Location: Children's Nutrition Research CenterTitle: Processes of change for increasing fruit and vegetable consumption among economically disadvantaged African American adolescents Author
|Di Noia, Jennifer - William Patterson University|
|Thompson, Deborah - Debbe|
Submitted to: Eating Behaviors
Publication Type: Peer Reviewed Journal
Publication Acceptance Date: 10/11/2011
Publication Date: 10/25/2011
Citation: Di Noia, J., Thompson, D.J. 2011. Processes of change for increasing fruit and vegetable consumption among economically disadvantaged African American adolescents. Eating Behaviors. 13:58-61.
Interpretive Summary: With few adolescents consuming recommended amounts of fruits and vegetables, there is a recognized need to increase consumption, in particular among demographic groups that are less likely to meet national dietary guidelines such as African Americans and low socioeconomic status groups. This study identified procedures associated with eating more fruit and vegetables in a sample of economically disadvantaged African American adolescents. Identifying these procedures is important because it will help guide future interventions that attempt to increase fruit and vegetable intake with similar adolescents. The results showed that 12% of participants said they consumed more than the recommended servings of fruits and vegetables. The impact of the study is that it confirmed the belief that few economically disadvantaged African American adolescents consumed more than the recommended daily serving of vegetables which shows the need to have an intervention to help improve the health outcome of the population.

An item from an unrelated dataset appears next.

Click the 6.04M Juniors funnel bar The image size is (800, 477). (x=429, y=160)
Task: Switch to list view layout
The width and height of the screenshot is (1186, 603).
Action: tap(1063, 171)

Technical Abstract: This study sought to identify Transtheoretical model processes of change associated with consumption of >=5 daily servings of fruit and vegetables in a sample of economically disadvantaged African American adolescents (N=549; mean (SD) age=12.44 (.99) years; 61% female; 15% African American Hispanic). Participants completed measures of stages and processes of change, and were ranked according to intake level based on their reported state. Spearman correlations and independent samples t tests were used in cross-sectional analyses of the relationship between processes of change and fruit and vegetable consumption. Consciousness raising, environmental reevaluation, helping relationships and stimulus control processes were significantly associated with fruits and vegetables consumptoon (P=.12; p< .01), and were practiced more often by youths who consumed >=5 daily servings of fruits and vegetables relative to those who did not (p< .05). Findings highlight the potential of these processes for increasing fruits and vegetable consumption in this population.